I hope that I got the other details you mention right.... the LTSR looks like a very accurate current monitor and the 2.5V reference voltage is a AD1582BRTZ series - good for 0.08%. The series reference also feeds the ADC ref voltage. The LTSR output is run through a voltage divider (4k7 / 0.1%), for the DADP0 channel while the DADM0 channel is also coming out of a voltage divider of the reference input voltage (i.e. also a pair 4k7 0.1% resistors) which also feed into the common-mode voltage input of the AD8137 (see below).

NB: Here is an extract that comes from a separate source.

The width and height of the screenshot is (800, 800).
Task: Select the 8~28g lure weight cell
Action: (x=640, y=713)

On the voltage side, the input voltage is designed to be as high as 265V for a 230V-rated appliance. The output out of the transformer is a nominal 6VAC at 230V in though as unloaded as the thing is, I expect it to be closer to the 10.8VAC the manufacturer lists for unloaded conditions. Anyway, once you convert to Vpp vs VACrms, output voltages are quite high, so I used a couple of big resistors (10k) to step the thing down and then feed a AD8137YRZ op amp to produce a nice input into the Teensy ADC on the DAD3 diffy channel.

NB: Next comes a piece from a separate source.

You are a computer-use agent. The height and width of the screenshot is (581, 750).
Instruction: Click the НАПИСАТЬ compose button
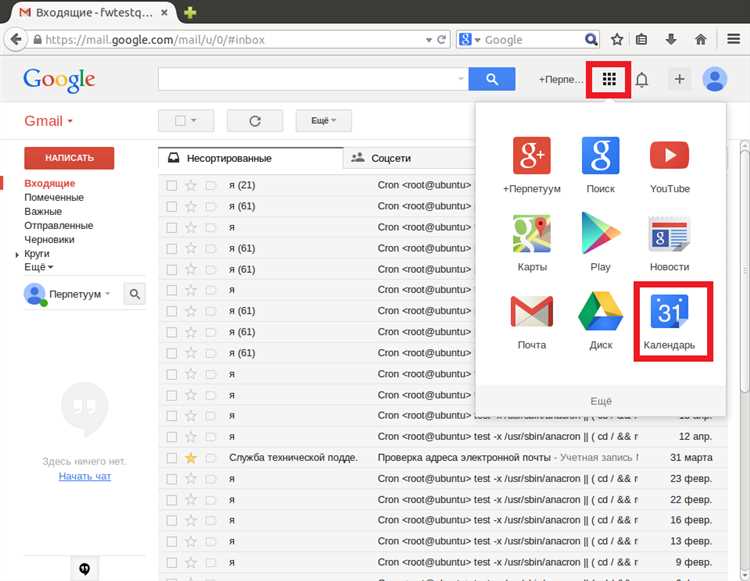tap(69, 158)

An alternate approach to the above would be to eschew the LTSR and use a revenue-grade current sensor from Current Magnetics and a AD8137 to turn its AC output into something that the ADC would be happy with. The linearity (0.1%) is similar to that of the LTSR and the total cost would be somewhat less (~$15 vs $23).

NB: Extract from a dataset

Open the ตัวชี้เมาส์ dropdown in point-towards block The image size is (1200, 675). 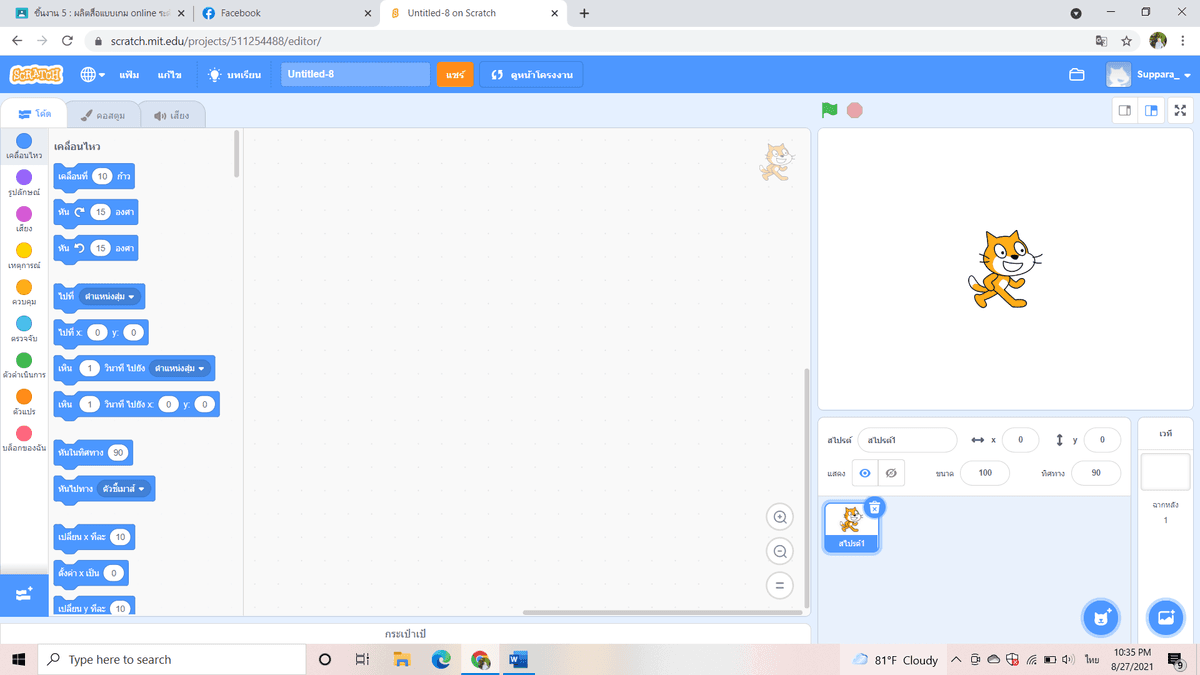click(x=123, y=488)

Thanks again for your suggestions and I hope the above is somewhat understandable. I'd appreciate any feedback you have. If it's not obvious, I'm a Mechie dabbling outside my normal area of expertise.
 
Thank you!

The AVR chip on Teensy 2.0 has a similar "high speed" mode, with basically no documentation.... Footnote 5 says "For guidelines and examples of conversion rate calculation, download the ADC calculator tool"

Bingo! Here are some additional hints for people to take as they wish... per the windows tool mentioned above (thank you Paul!) the best 16Bit operation is only realized at 10MHz or below. Thus, unless I figure out how to set the ALTCLK, I'd have to go with the bus clock / 8 divisor, for a 6MHz ADC clock since 12MHz may be allowed elsewhere in the datasheet but is likely too quick for realizing the ENOBs promised in the data sheet.

FWIW, the tool recommends using the ADHSC bit whenever the ADC is running above 8MHz. This seems particularly important when sampling at lower bit rates (i.e. 13 bit diffy can be done at up to 18MHz per the data sheet). A 12MHz sampling rate for 12 bit diffy (which should be 13 IMO, but I am happy to be wrong) results in a sampling time of 3.22x10^-6s per sample or about 300ksps without resorting to continuous sampling mode.

So... for a 6MHz ADC clock, per the tool I'd be looking at 6.771x10-6s for every 16 bit differential sample or about 146ksps.... 10x more than I need. So, no need to delve into ALTCLK or other means of deriving a new ADC clock, 6MHz is more than fast enough.